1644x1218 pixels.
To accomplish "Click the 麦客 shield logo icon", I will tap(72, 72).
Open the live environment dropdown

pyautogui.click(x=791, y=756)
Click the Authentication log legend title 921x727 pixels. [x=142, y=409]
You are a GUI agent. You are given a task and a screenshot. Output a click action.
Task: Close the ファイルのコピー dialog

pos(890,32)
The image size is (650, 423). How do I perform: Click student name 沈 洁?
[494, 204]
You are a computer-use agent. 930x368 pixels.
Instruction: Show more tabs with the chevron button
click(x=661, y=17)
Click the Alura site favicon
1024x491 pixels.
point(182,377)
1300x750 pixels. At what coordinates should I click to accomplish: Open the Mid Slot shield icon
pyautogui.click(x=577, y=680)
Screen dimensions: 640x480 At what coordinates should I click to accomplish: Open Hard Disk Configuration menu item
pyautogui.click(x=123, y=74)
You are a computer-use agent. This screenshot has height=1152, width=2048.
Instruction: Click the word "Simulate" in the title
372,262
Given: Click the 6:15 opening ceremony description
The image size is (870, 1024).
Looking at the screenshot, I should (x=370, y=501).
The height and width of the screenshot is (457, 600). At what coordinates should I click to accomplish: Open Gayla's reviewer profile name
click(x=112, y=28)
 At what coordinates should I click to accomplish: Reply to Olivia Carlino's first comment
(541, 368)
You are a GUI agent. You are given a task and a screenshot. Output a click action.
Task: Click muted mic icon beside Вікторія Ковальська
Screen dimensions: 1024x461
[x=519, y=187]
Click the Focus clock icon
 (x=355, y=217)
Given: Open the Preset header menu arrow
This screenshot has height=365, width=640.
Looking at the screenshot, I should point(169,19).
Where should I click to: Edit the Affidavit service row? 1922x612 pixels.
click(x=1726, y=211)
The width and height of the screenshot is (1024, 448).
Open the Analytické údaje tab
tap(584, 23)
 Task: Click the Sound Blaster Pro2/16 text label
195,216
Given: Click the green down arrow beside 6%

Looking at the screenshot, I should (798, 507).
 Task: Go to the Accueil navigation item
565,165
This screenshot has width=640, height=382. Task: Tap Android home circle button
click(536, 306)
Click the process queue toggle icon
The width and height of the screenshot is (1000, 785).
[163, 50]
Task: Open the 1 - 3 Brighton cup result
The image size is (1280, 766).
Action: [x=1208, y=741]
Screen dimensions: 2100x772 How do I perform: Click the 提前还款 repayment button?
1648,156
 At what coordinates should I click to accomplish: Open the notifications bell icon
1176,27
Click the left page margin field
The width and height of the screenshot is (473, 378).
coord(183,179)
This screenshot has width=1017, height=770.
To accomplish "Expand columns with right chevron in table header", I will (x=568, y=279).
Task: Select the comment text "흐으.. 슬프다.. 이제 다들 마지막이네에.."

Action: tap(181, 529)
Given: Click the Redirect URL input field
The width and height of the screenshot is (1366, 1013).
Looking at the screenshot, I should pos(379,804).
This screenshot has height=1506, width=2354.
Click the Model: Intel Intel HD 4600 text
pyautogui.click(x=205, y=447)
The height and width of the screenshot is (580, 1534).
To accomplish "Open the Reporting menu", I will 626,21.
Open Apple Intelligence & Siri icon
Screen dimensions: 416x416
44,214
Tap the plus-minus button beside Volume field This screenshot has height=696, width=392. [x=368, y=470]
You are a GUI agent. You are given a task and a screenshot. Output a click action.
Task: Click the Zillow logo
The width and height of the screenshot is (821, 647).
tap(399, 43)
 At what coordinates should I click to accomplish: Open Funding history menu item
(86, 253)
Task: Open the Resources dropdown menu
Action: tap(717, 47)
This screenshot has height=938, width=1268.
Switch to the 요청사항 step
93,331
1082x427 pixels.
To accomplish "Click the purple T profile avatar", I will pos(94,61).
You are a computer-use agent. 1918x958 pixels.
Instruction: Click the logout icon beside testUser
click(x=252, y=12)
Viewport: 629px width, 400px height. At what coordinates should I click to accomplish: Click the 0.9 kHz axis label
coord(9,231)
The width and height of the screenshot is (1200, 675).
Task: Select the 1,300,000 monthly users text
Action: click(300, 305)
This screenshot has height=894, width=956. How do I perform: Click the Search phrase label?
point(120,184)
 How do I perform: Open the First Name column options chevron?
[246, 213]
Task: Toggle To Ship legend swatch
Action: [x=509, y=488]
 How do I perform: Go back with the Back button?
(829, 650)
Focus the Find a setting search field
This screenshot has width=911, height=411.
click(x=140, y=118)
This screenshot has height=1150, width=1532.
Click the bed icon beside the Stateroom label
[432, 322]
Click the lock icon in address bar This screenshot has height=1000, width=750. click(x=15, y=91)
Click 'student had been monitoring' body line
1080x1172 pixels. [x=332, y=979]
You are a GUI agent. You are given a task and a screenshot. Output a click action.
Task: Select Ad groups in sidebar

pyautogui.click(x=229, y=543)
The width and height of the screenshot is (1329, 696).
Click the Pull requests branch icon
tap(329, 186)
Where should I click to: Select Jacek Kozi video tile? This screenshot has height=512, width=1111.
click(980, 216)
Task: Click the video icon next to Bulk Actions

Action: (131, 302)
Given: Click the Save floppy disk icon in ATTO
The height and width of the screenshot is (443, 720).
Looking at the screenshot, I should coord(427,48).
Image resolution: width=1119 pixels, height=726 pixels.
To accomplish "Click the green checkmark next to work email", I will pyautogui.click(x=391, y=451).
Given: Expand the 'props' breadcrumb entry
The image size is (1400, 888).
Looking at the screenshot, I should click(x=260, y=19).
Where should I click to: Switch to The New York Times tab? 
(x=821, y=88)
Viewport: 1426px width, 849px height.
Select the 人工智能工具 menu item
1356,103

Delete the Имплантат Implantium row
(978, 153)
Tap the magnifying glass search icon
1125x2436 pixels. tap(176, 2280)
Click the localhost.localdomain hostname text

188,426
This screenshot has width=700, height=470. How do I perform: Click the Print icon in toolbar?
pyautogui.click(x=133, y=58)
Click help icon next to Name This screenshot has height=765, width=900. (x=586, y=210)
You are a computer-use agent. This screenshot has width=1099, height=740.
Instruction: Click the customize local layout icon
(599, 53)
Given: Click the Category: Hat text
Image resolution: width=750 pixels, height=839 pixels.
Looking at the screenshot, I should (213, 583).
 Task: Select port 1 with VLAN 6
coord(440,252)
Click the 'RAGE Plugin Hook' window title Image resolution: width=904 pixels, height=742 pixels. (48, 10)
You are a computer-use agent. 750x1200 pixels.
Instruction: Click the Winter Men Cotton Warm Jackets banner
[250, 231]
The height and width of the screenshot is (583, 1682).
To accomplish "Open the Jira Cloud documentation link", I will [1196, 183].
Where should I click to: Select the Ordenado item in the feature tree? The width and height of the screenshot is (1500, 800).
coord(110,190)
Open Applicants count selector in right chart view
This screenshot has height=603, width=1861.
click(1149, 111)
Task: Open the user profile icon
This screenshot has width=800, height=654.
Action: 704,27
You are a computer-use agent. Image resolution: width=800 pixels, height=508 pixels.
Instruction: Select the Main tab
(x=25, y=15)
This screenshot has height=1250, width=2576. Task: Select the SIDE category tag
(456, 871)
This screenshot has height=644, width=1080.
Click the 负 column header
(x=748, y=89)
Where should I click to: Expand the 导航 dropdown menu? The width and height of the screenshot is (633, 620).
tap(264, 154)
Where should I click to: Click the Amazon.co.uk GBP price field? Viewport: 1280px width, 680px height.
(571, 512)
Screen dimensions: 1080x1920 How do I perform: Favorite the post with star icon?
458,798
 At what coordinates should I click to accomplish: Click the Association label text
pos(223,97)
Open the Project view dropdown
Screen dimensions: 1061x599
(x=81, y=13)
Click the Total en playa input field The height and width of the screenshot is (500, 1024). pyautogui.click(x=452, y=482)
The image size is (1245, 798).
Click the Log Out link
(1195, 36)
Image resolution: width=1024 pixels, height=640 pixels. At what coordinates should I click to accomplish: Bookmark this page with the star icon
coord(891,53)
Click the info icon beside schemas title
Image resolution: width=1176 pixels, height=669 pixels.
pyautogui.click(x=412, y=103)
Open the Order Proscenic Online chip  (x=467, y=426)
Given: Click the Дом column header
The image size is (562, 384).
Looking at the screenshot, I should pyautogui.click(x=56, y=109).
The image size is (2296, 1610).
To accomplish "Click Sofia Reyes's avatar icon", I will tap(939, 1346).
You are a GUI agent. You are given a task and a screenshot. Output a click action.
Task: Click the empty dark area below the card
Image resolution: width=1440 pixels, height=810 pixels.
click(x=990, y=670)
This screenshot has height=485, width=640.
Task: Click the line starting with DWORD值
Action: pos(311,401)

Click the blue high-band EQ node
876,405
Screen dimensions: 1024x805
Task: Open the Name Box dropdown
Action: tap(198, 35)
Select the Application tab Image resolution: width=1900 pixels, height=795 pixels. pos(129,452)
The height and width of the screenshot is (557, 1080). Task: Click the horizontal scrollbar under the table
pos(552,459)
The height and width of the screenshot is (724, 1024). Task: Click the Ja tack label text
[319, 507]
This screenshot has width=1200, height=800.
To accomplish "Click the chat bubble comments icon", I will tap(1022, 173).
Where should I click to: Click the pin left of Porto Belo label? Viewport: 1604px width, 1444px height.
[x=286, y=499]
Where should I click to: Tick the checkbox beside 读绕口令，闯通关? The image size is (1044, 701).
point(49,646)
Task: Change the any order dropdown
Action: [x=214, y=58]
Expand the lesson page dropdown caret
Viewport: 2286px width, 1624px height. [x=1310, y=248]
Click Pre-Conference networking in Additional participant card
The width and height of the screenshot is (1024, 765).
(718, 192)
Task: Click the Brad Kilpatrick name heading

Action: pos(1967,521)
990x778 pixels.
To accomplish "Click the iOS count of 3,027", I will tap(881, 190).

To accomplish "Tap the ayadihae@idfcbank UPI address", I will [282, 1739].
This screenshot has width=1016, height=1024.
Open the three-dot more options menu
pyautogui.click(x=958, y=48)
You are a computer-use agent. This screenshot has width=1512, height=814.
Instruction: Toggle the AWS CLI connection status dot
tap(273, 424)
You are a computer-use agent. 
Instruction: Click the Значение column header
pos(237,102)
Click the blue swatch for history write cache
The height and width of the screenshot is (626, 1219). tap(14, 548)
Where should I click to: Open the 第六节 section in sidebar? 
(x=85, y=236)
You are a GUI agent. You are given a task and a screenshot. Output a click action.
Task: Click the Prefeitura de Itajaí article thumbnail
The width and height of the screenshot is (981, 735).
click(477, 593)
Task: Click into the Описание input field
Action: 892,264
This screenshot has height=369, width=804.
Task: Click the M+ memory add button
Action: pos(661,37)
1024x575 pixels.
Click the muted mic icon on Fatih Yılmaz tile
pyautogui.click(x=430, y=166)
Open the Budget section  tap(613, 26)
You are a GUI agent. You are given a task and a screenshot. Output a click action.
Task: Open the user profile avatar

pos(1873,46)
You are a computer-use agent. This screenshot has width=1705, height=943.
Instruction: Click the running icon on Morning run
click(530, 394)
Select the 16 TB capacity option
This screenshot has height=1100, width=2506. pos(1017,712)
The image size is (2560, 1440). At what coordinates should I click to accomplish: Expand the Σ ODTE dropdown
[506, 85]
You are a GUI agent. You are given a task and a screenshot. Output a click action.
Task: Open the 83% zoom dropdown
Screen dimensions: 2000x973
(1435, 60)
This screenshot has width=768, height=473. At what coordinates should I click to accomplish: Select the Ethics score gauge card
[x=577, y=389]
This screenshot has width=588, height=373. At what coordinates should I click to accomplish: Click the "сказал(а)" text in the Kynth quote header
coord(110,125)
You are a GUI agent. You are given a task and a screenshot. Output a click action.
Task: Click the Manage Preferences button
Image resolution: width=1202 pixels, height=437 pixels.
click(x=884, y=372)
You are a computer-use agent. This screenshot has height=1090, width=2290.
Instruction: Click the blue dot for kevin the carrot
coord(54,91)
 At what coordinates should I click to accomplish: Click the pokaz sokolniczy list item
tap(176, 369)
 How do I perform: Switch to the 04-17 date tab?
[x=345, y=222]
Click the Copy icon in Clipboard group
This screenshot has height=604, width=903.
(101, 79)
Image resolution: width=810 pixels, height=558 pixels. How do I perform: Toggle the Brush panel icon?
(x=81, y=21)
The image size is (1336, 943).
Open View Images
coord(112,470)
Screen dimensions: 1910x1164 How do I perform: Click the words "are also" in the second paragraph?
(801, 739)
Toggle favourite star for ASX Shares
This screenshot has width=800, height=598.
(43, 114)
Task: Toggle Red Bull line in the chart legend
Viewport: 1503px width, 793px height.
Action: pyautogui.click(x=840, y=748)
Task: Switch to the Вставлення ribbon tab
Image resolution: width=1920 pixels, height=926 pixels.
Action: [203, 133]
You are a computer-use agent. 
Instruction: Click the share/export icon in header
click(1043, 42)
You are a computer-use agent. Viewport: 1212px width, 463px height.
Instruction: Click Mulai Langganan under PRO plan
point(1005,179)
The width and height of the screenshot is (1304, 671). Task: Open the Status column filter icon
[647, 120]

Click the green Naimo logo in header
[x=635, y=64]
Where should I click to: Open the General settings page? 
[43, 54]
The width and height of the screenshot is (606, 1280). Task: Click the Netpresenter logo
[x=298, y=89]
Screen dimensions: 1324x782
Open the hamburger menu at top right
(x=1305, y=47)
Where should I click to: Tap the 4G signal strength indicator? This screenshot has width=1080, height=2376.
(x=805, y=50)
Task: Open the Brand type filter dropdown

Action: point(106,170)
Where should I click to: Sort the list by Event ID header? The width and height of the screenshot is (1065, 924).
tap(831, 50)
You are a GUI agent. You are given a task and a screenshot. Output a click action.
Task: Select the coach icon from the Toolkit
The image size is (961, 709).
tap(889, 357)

++++++

**THE TASK**: Your answer should be the lines of the listing above between the line holding "Given: Click the Redirect URL input field" and the line holding "Tap the plus-minus", inclusive, restated word for word and alone.

**RESPONSE**:
Given: Click the Redirect URL input field
The width and height of the screenshot is (1366, 1013).
Looking at the screenshot, I should pos(379,804).
This screenshot has height=1506, width=2354.
Click the Model: Intel Intel HD 4600 text
pyautogui.click(x=205, y=447)
The height and width of the screenshot is (580, 1534).
To accomplish "Open the Reporting menu", I will 626,21.
Open Apple Intelligence & Siri icon
Screen dimensions: 416x416
44,214
Tap the plus-minus button beside Volume field This screenshot has height=696, width=392. [x=368, y=470]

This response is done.